[Dataset extract Boundary: Start]
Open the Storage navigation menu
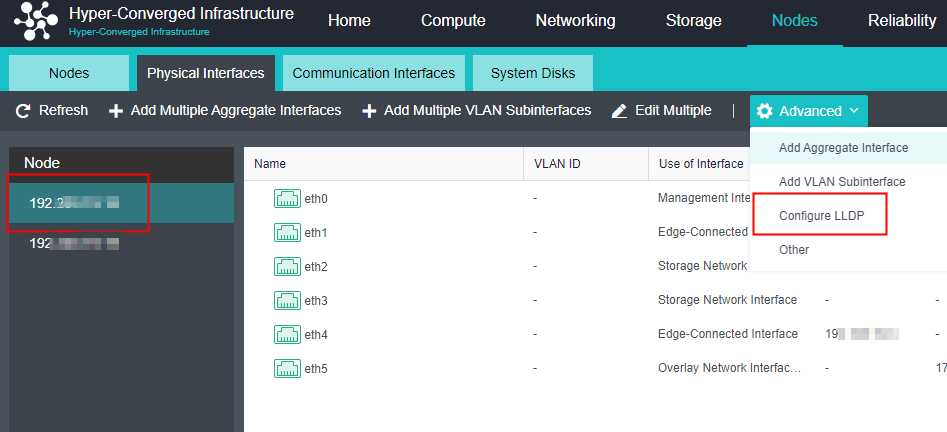 (693, 21)
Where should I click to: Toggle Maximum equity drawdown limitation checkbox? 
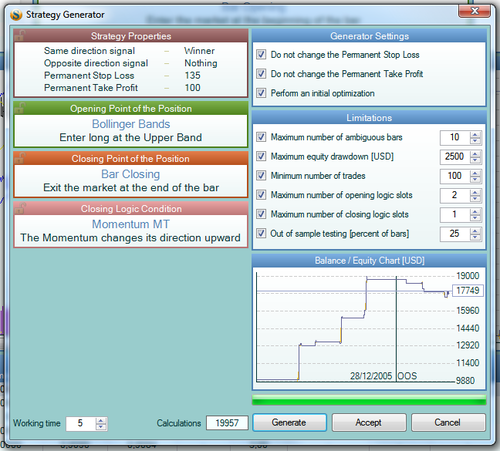point(261,156)
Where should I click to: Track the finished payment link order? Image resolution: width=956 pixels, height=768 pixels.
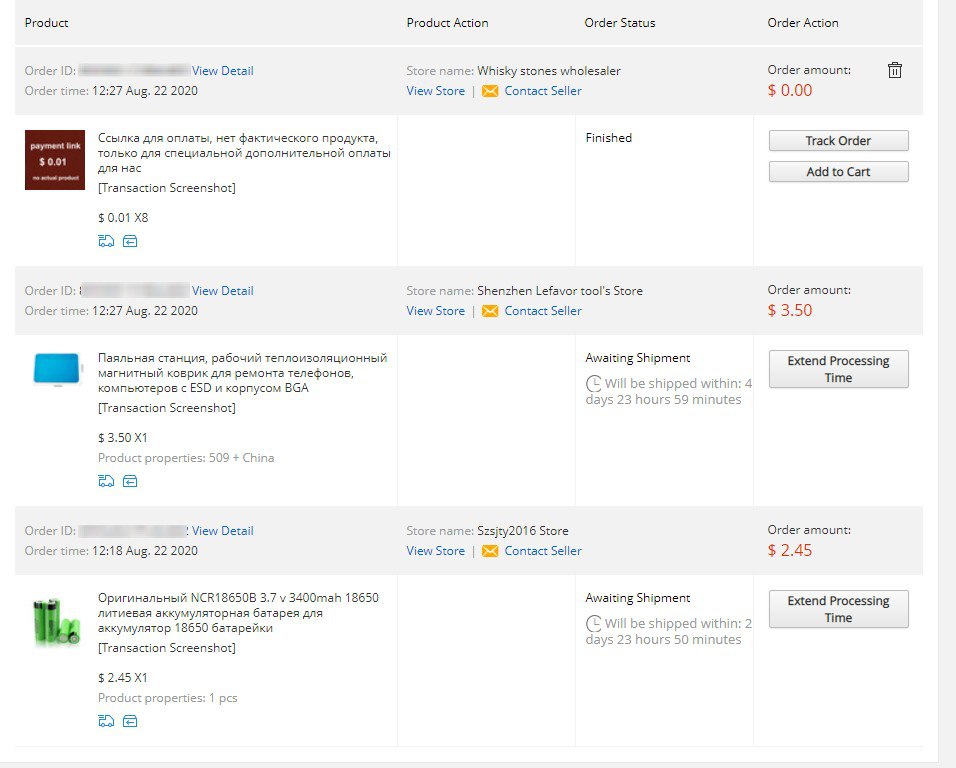click(x=838, y=141)
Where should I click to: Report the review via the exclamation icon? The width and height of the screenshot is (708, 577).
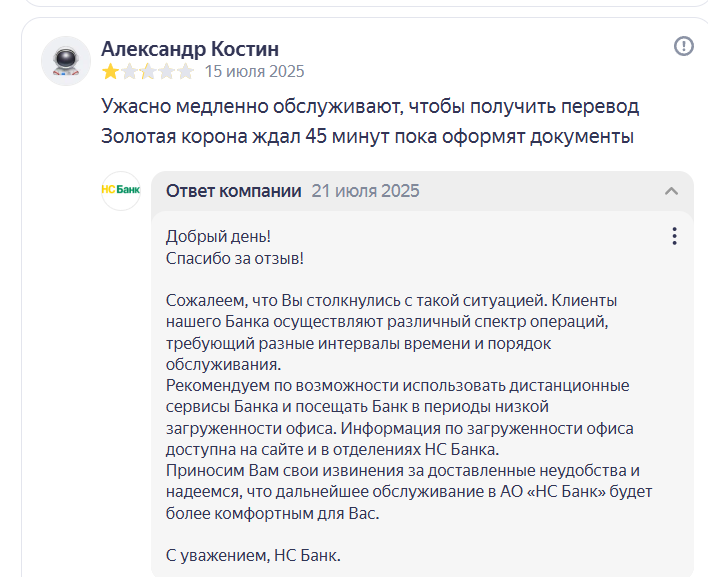(684, 46)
[Dataset extract Boundary: End]
• [Activity]: Write out each entry above once more, exactly as written, and drop the pictures.

• [Task output]:
Open the Storage navigation menu
 (693, 21)
Where should I click to: Toggle Maximum equity drawdown limitation checkbox? 
point(261,156)
Where should I click to: Track the finished payment link order? Image resolution: width=956 pixels, height=768 pixels.
click(x=838, y=141)
Where should I click to: Report the review via the exclamation icon? The width and height of the screenshot is (708, 577).
(684, 46)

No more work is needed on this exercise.